In rtrequest1(), call rtflushall() to invalidate route caches when
a route is added.
In gif(4), discard the workaround for stale caches that involves
expiring them every so often.
Replace the pattern 'RTFREE(ro->ro_rt); ro->ro_rt = NULL;' with a
call to rtflush(ro).
Update ipflow_fastforward() and all other users of route caches so
that they expect a cached route, ro->ro_rt, to turn to NULL.
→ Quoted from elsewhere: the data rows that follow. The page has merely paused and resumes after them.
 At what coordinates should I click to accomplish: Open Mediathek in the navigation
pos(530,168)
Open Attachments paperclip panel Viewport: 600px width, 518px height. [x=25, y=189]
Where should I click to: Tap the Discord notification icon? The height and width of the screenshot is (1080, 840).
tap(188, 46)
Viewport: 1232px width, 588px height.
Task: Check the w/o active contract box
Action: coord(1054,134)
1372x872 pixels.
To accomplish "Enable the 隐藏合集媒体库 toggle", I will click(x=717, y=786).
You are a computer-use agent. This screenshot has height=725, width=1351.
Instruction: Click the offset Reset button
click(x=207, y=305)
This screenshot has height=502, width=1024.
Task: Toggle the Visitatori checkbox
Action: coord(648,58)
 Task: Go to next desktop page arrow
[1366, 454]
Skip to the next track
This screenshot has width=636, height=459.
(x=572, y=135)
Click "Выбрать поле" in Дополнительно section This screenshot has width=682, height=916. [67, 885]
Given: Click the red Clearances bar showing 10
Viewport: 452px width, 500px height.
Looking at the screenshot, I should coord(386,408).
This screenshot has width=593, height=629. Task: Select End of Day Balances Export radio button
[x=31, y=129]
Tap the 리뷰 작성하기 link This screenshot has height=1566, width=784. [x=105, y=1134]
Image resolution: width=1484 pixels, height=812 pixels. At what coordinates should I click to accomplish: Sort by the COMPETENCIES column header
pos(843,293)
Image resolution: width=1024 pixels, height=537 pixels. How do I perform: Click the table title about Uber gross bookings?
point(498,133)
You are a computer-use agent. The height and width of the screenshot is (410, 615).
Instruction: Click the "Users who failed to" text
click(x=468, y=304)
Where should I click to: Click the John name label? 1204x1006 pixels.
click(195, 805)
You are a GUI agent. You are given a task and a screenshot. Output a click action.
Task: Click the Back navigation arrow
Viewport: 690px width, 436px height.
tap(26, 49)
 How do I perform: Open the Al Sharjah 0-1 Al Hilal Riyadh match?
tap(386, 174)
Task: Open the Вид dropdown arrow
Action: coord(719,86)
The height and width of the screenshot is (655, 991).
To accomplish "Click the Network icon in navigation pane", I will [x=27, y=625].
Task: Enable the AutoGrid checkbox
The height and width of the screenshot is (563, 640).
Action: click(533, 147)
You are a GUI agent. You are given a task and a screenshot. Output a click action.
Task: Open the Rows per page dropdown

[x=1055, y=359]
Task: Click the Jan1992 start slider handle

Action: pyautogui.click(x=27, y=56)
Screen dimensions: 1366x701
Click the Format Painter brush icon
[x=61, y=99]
Take care when moving a 'struct route' to rtflush() the source and
to rtcache() the destination.
In domain initializers, use .dom_xxx tags.
KNF here and there.
Apply OpenBSD src/sys/net/pf.c rev 1.486 and 1.487:
1.486:
When synproxy sends packets to the destination host, make sure to copy
the 'tag' from the original state entry into the outgoing mbuf.
1.487:
When synproxy completes the replayed handshake and modifies the state
into a normal one, it sets both peers' sequence windows. Fix a bug where
the previously advertised windows are applied to the wrong side (i.e.
peer A's seqhi is peer A's seqlo plus peer B's, not A's, window). This
went undetected because mostly the windows are similar and/or re-
advertised soon. But there are (rare) cases where a synproxy'd connection
would stall right after handshake. Found by Gleb Smirnoff.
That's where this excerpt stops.